Is the issue truly fear? Sometimes – but I would beg you – never be afraid of your pastor – realize he is there to help alleviate fear, to calm distraught anxious hearts. Our calling is to remind you that the Lord is with you, that He desires to bring peace and restore that which is broken. Sometimes that includes physical healing, sometimes it means surviving the trauma, and yeah, sometimes it means preparing our families for our death, and helping them know – we know God’s coming to bring us home. (If the latter is inevitable, isn’t it better to have someone walk you there – and support you and your family through it?)

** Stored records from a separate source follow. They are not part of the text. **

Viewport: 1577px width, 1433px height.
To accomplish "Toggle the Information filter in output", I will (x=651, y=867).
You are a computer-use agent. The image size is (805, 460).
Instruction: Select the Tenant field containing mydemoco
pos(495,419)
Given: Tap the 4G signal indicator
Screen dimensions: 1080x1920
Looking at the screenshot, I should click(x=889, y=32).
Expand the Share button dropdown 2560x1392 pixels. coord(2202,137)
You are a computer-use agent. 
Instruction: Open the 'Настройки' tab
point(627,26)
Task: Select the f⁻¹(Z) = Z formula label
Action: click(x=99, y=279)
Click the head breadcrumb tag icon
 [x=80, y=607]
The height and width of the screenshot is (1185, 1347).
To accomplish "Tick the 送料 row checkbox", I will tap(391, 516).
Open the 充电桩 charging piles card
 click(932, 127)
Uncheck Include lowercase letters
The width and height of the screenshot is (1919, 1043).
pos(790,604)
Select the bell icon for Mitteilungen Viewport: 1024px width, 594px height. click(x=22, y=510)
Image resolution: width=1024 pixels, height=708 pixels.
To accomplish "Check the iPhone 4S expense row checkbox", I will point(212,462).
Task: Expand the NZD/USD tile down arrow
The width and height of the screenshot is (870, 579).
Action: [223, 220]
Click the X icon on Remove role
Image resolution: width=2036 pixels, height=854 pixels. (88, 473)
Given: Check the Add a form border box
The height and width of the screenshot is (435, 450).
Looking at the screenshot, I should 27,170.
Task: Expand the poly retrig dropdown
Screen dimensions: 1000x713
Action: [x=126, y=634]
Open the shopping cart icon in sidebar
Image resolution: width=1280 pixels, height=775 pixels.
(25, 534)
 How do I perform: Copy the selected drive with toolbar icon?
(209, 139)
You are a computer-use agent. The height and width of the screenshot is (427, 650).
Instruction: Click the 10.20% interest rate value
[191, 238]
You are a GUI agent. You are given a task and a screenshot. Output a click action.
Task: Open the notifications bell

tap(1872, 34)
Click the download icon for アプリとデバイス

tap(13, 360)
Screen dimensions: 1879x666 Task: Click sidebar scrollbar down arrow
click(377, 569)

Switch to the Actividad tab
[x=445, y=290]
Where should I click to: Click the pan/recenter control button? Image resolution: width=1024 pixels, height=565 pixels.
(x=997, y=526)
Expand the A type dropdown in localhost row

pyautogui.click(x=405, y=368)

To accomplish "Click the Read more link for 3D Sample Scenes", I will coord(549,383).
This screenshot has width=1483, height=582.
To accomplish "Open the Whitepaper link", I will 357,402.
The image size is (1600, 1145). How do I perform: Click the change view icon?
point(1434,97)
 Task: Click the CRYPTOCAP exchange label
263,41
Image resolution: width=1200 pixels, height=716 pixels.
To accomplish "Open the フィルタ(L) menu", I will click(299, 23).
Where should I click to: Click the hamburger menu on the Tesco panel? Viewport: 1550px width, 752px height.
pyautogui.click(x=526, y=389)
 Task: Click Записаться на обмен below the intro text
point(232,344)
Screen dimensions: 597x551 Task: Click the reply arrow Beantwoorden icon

Remember – St Paul talks about Jesus giving you pastor-teachers as a blessing – to help you grow and mature, to keep you stable in your faith, to help you know the peace of God, and His presence.
I’ll close with this thought – part of the passage I am preaching on this weekend…
“50:4 The Lord GOD has given me the tongue of those who are taught, that I may know how to sustain with a word him who is weary. Morning by morning he awakens; he awakens my ear to hear as those who are taught. “ Isaiah 50:4 (ESV)
Let your pastor and priest do this very thing, let them use the word to sustain you… that then you can do the same for others.
we cry, “Lord have mercy!” and therefore Lord, help us to realize those whom through you pour out your mercy and love and peace upon us! AMEN!